- O SEU OBJETIVO
Continue o texto sobre o fascínio dos portugueses pela desgraça, a partir da última frase apresentada.

A típica desumanidade portuguesa

Todos sabemos que os acidentes acontecem. Todos sabemos que as desgraças estão presentes na humanidade. Infelizmente, é algo que faz parte da vida — no pouquíssimo tempo em que estamos vivos. Ora sejam acidentes de viação ou mesmo um simples acidente caseiro envolvendo uma faca de cozinha com vida própria na hora de cortar rodelas de cebola, eles estão lá — sempre com um olho à espreita da oportunidade perfeita. Em relação a isso, estamos conversados e não há muito a fazer, senão tentarmos ao máximo evitar os acidentes com as ferramentas que temos, e que não são muitas.

Mas, existe algo que me perturba especialmente na forma como em Portugal se lida com o acidente ou desgraça. No que tenho observado nos quase 40 anos da minha existência, intriga-me a necessidade mórbida com que os portugueses encaram as ocorrências no que ao nível da desgraça diz respeito. O português é fanático por desgraça. É insaciável na busca pelo infortúnio, de tal forma que parece, por vezes, que as pessoas não possuem um coração, ou, então, no lugar do órgão que faz bombear todo o sangue do nosso corpo, existe uma pedra negra e imunda.

- EXCERTOS DO MATERIAL

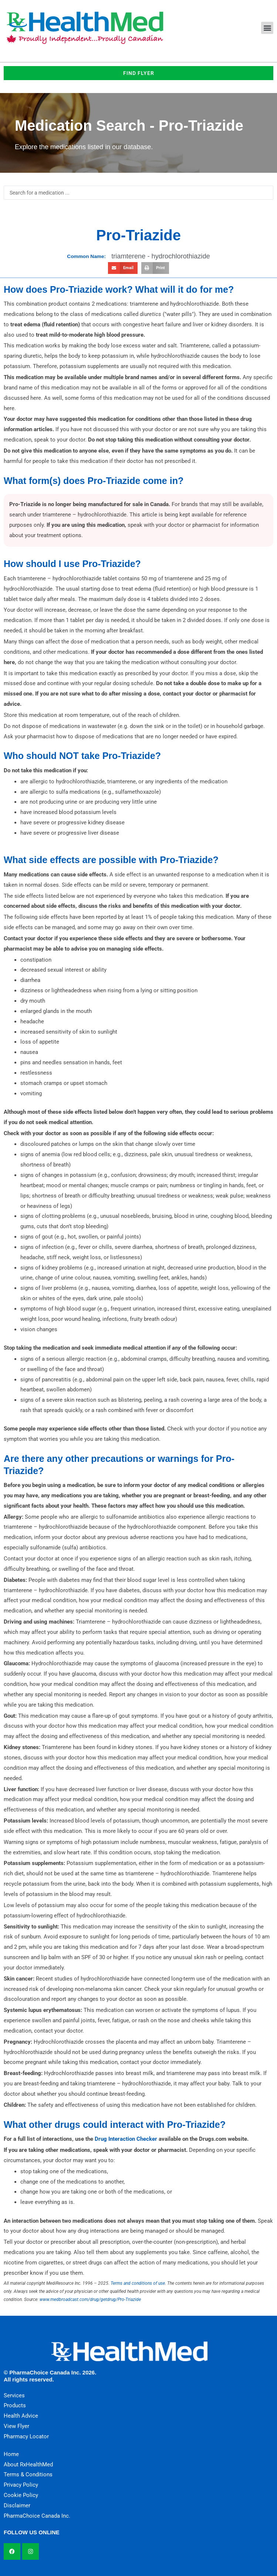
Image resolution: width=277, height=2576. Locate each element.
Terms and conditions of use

...

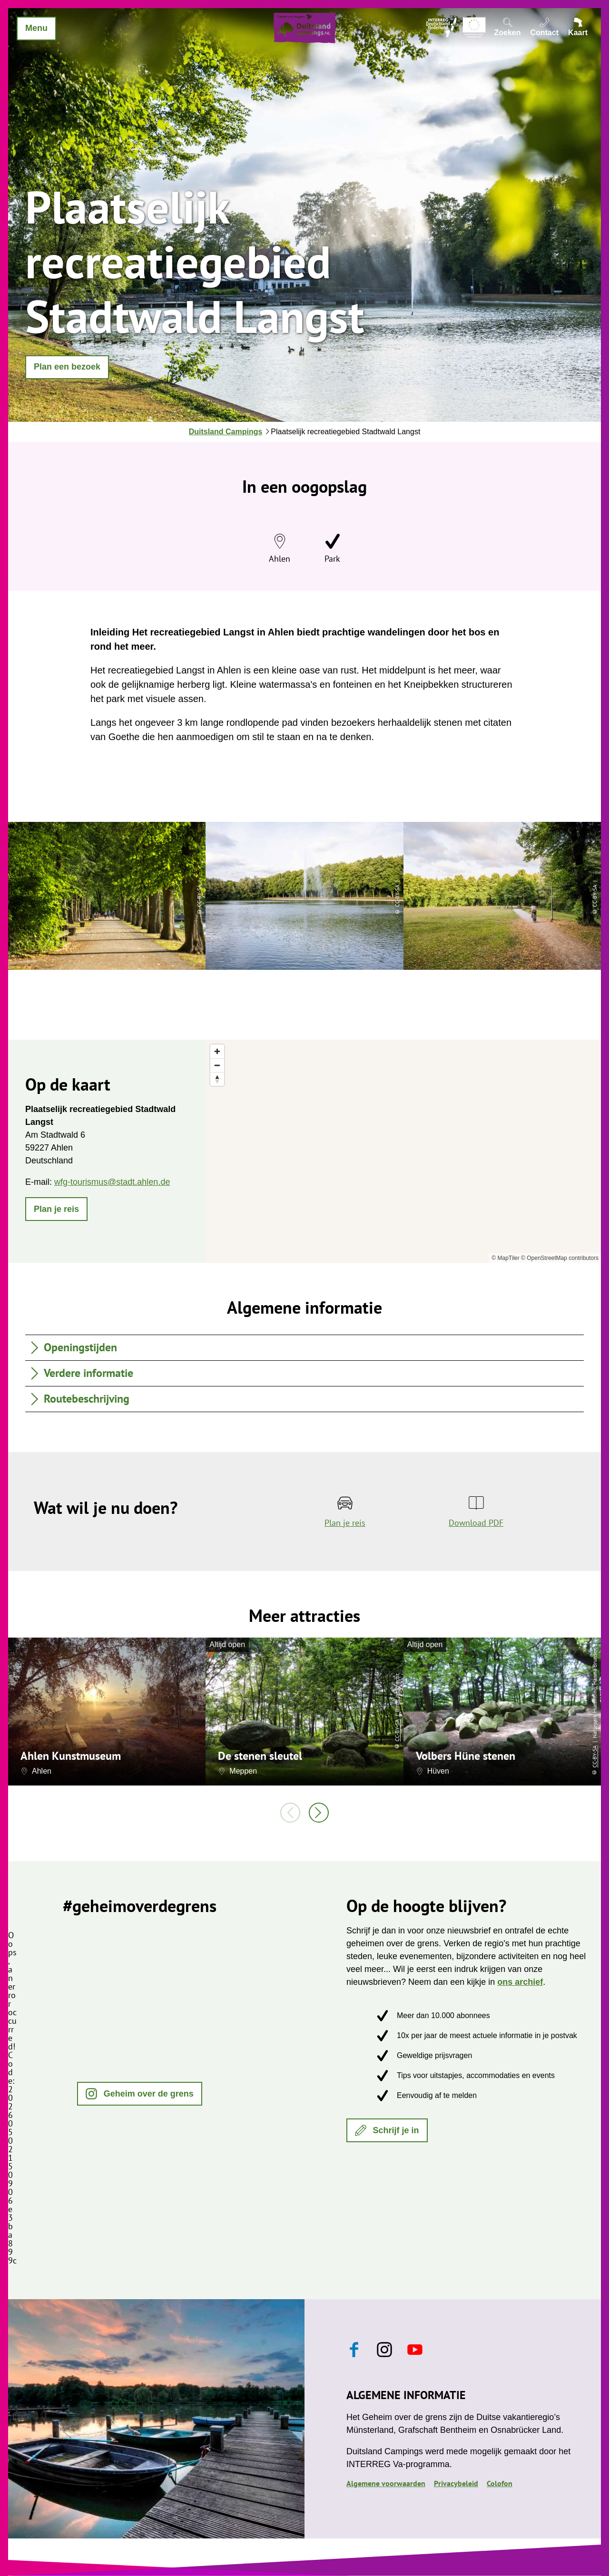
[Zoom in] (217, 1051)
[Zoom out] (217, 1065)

- RESULTADO
O português delira com o desaire, com a calamidade, com a catástrofe. O português hoje em dia é uma pessoa sádica, que é curiosa ao ponto de querer saber mais sobre a desgraça, como aconteceu, o porquê de acontecer e quais são os resultados provenientes de tal infeliz situação. E é por isso que, quando ocorre um acidente de viação, as filas que se formam não são originadas pelo acidente em si, mas sim pela necessidade insana das pessoas em quererem ver a dita cuja desgraça. E se existirem pessoas feridas, então a curiosidade acresce ainda mais, levando as pessoas a sofrerem taquicardias na ânsia de chegarem mais rapidamente ao local, de conseguirem ver todo aquele cenário dantesco e triste.

Hoje em dia, não existe respeito por nada. Nem pelas vítimas de acidentes, assassinatos ou outros mais, nem pelas famílias das mesmas. Existem grupos de WhatsApp onde as pessoas partilham as fotos macabras de pessoas acidentadas em condições miseráveis, sabendo lá Deus como é que as mesmas conseguiram deitar as mãos a algo tão macabro e que deveria ser mais contido e envolto em secretismo pelas autoridades. Nessas partilhas existe sempre um denominador comum: o prazer mórbido de se ver aquelas imagens chocantes. O que me leva a crer que, se fosse possível, 90 por cento da população portuguesa adoraria viver dentro de um filme de terror durante 24 horas por dia.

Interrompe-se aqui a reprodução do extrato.